Is there a single person on Veeky Forums that managed to self taught physic or math on bachelor degree level?

Is there a single person on Veeky Forums that managed to self taught physic or math on bachelor degree level?

Is this achievable?

There are people who think they have.

For math absolutely, you don't really need any expensive equipment for it. For physics you're probably better off paying the tuition so you can access their lab equipment. It's harder to understand how things work from purely reading textbooks or watching videos but it's possible.

For sure. You're always self teaching, it's just about where you get your motivation from. Equipment is important too.

It took me until my junior year to realize, but undergraduate education is literally entirely self taught.

Its literally, "hey, look this up in the textbook and do these problems on it, for which there are usually pretty extensive explanations someplace online".

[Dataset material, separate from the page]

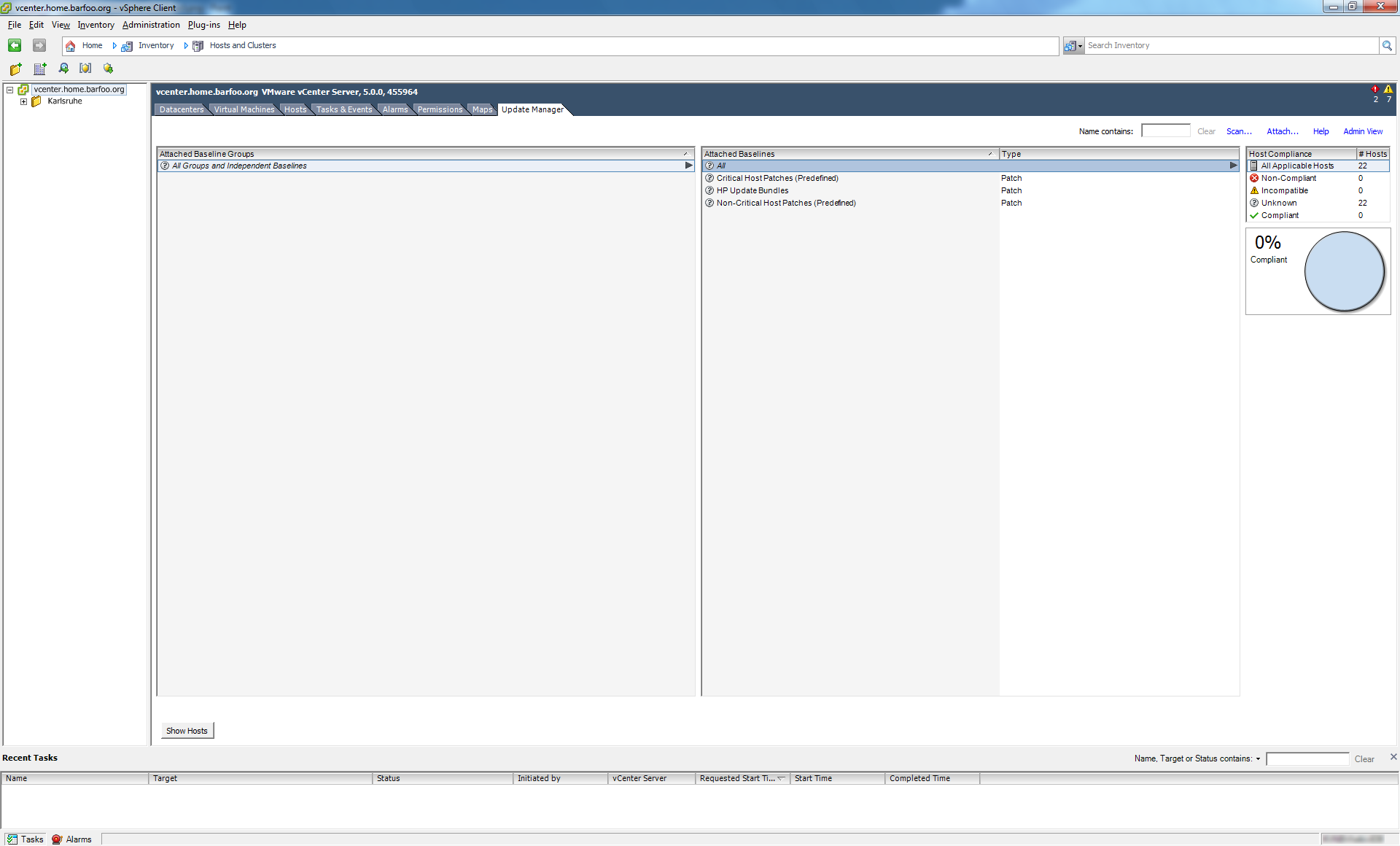Click the Admin View link

pyautogui.click(x=1362, y=131)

Literally the only reason to show up to class is for attendance points / IClicker / quiz points , and the only reason they do that is that they know nobody would need to show up otherwise.

Labs can be neat though. The practice with data analysis / error analysis helps a lot, and is arguably one of the only useful things I've benefited from in undergrad

Just pick up a textbook and go. You'd honestly probably get a better, deeper understanding than most students, as lecturers tend to skip around and fly through the book, without offering sufficient time to ingrain and deeply learn and ingrain any one segment.

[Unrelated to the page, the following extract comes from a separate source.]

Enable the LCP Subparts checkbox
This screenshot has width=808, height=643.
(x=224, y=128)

Which one of Stewart's books is this step one referring to? Heard that most of them are shit for self study.

...

I'm self teaching myself as a CS major, I hope to make it

This.

College is a scam OP. You can always build physics experiments if you need to.

If you've got a computer and access to the internet, you can teach yourself pretty much anything with enough dedication. There are people in the past who taught themselves a surprising amount using just textbooks.